Retype each of the lines below word for word, leaving nothing out and changing nothing.
--- Start Data in this exercise ---
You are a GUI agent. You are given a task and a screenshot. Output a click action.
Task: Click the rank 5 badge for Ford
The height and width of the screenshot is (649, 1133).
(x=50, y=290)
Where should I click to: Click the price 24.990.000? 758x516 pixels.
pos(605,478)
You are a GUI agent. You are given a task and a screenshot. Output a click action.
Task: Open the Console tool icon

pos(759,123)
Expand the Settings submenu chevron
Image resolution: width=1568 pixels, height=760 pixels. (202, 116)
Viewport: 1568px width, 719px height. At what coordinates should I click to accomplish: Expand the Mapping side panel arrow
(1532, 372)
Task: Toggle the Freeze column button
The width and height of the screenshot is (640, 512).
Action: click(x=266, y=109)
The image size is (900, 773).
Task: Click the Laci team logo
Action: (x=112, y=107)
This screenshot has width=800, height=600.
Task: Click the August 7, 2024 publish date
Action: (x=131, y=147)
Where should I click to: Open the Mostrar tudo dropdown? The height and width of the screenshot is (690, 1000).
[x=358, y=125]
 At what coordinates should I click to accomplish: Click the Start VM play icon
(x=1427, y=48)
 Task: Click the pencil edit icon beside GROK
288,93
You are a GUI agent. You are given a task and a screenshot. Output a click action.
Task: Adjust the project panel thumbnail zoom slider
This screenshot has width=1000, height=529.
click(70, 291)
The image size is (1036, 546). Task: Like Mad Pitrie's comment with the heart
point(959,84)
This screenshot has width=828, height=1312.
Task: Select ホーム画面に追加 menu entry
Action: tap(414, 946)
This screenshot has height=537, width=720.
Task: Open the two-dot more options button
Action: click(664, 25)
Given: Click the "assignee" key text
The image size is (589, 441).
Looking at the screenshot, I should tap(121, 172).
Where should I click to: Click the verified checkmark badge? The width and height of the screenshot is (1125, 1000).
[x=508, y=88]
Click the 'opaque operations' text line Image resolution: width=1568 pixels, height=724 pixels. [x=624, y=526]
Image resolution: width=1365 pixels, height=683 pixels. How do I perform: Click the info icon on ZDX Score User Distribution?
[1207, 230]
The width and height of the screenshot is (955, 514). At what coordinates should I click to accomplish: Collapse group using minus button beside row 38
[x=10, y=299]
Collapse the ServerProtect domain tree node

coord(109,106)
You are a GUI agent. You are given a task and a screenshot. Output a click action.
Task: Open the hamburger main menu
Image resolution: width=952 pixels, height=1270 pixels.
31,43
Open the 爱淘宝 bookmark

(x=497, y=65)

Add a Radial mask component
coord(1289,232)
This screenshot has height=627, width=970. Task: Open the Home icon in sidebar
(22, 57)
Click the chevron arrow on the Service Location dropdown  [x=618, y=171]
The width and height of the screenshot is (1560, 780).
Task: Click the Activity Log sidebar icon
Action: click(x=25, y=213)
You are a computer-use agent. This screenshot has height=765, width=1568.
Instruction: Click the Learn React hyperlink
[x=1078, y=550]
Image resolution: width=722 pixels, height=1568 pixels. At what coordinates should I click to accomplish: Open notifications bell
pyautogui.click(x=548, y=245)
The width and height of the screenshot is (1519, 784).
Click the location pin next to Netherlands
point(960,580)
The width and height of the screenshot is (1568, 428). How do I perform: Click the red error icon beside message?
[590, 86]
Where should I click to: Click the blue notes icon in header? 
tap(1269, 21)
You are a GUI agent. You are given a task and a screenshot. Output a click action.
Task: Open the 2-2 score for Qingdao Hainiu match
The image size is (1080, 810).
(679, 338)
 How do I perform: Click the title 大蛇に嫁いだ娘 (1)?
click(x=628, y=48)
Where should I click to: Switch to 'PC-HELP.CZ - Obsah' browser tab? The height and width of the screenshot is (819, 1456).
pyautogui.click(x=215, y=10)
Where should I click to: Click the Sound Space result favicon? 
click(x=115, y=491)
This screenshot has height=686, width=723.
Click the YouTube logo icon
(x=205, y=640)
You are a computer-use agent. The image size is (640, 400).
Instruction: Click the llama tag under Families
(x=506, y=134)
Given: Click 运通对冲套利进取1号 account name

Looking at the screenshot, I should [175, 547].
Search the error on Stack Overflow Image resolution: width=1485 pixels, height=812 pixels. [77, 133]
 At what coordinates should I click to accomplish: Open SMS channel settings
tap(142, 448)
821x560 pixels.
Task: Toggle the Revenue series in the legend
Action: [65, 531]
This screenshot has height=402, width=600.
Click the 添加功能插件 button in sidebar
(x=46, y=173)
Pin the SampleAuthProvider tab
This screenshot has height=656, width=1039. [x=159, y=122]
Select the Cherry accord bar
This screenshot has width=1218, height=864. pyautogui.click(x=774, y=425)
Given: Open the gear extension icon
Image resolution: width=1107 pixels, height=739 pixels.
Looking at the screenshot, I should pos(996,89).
--- End Data in this exercise ---
## The answer:
You are a GUI agent. You are given a task and a screenshot. Output a click action.
Task: Click the rank 5 badge for Ford
The height and width of the screenshot is (649, 1133).
(x=50, y=290)
Where should I click to: Click the price 24.990.000? 758x516 pixels.
pos(605,478)
You are a GUI agent. You are given a task and a screenshot. Output a click action.
Task: Open the Console tool icon

pos(759,123)
Expand the Settings submenu chevron
Image resolution: width=1568 pixels, height=760 pixels. (202, 116)
Viewport: 1568px width, 719px height. At what coordinates should I click to accomplish: Expand the Mapping side panel arrow
(1532, 372)
Task: Toggle the Freeze column button
The width and height of the screenshot is (640, 512).
Action: click(x=266, y=109)
The image size is (900, 773).
Task: Click the Laci team logo
Action: (x=112, y=107)
This screenshot has width=800, height=600.
Task: Click the August 7, 2024 publish date
Action: (x=131, y=147)
Where should I click to: Open the Mostrar tudo dropdown? The height and width of the screenshot is (690, 1000).
[x=358, y=125]
 At what coordinates should I click to accomplish: Click the Start VM play icon
(x=1427, y=48)
 Task: Click the pencil edit icon beside GROK
288,93
You are a GUI agent. You are given a task and a screenshot. Output a click action.
Task: Adjust the project panel thumbnail zoom slider
This screenshot has width=1000, height=529.
click(70, 291)
The image size is (1036, 546). Task: Like Mad Pitrie's comment with the heart
point(959,84)
This screenshot has width=828, height=1312.
Task: Select ホーム画面に追加 menu entry
Action: tap(414, 946)
This screenshot has height=537, width=720.
Task: Open the two-dot more options button
Action: click(664, 25)
Given: Click the "assignee" key text
The image size is (589, 441).
Looking at the screenshot, I should tap(121, 172).
Where should I click to: Click the verified checkmark badge? The width and height of the screenshot is (1125, 1000).
[x=508, y=88]
Click the 'opaque operations' text line Image resolution: width=1568 pixels, height=724 pixels. [x=624, y=526]
Image resolution: width=1365 pixels, height=683 pixels. How do I perform: Click the info icon on ZDX Score User Distribution?
[1207, 230]
The width and height of the screenshot is (955, 514). At what coordinates should I click to accomplish: Collapse group using minus button beside row 38
[x=10, y=299]
Collapse the ServerProtect domain tree node

coord(109,106)
You are a GUI agent. You are given a task and a screenshot. Output a click action.
Task: Open the hamburger main menu
Image resolution: width=952 pixels, height=1270 pixels.
31,43
Open the 爱淘宝 bookmark

(x=497, y=65)

Add a Radial mask component
coord(1289,232)
This screenshot has height=627, width=970. Task: Open the Home icon in sidebar
(22, 57)
Click the chevron arrow on the Service Location dropdown  [x=618, y=171]
The width and height of the screenshot is (1560, 780).
Task: Click the Activity Log sidebar icon
Action: click(x=25, y=213)
You are a computer-use agent. This screenshot has height=765, width=1568.
Instruction: Click the Learn React hyperlink
[x=1078, y=550]
Image resolution: width=722 pixels, height=1568 pixels. At what coordinates should I click to accomplish: Open notifications bell
pyautogui.click(x=548, y=245)
The width and height of the screenshot is (1519, 784).
Click the location pin next to Netherlands
point(960,580)
The width and height of the screenshot is (1568, 428). How do I perform: Click the red error icon beside message?
[590, 86]
Where should I click to: Click the blue notes icon in header? 
tap(1269, 21)
You are a GUI agent. You are given a task and a screenshot. Output a click action.
Task: Open the 2-2 score for Qingdao Hainiu match
The image size is (1080, 810).
(679, 338)
 How do I perform: Click the title 大蛇に嫁いだ娘 (1)?
click(x=628, y=48)
Where should I click to: Switch to 'PC-HELP.CZ - Obsah' browser tab? The height and width of the screenshot is (819, 1456).
pyautogui.click(x=215, y=10)
Where should I click to: Click the Sound Space result favicon? 
click(x=115, y=491)
This screenshot has height=686, width=723.
Click the YouTube logo icon
(x=205, y=640)
You are a computer-use agent. The image size is (640, 400).
Instruction: Click the llama tag under Families
(x=506, y=134)
Given: Click 运通对冲套利进取1号 account name

Looking at the screenshot, I should [175, 547].
Search the error on Stack Overflow Image resolution: width=1485 pixels, height=812 pixels. [77, 133]
 At what coordinates should I click to accomplish: Open SMS channel settings
tap(142, 448)
821x560 pixels.
Task: Toggle the Revenue series in the legend
Action: [65, 531]
This screenshot has height=402, width=600.
Click the 添加功能插件 button in sidebar
(x=46, y=173)
Pin the SampleAuthProvider tab
This screenshot has height=656, width=1039. [x=159, y=122]
Select the Cherry accord bar
This screenshot has width=1218, height=864. pyautogui.click(x=774, y=425)
Given: Open the gear extension icon
Image resolution: width=1107 pixels, height=739 pixels.
Looking at the screenshot, I should pos(996,89).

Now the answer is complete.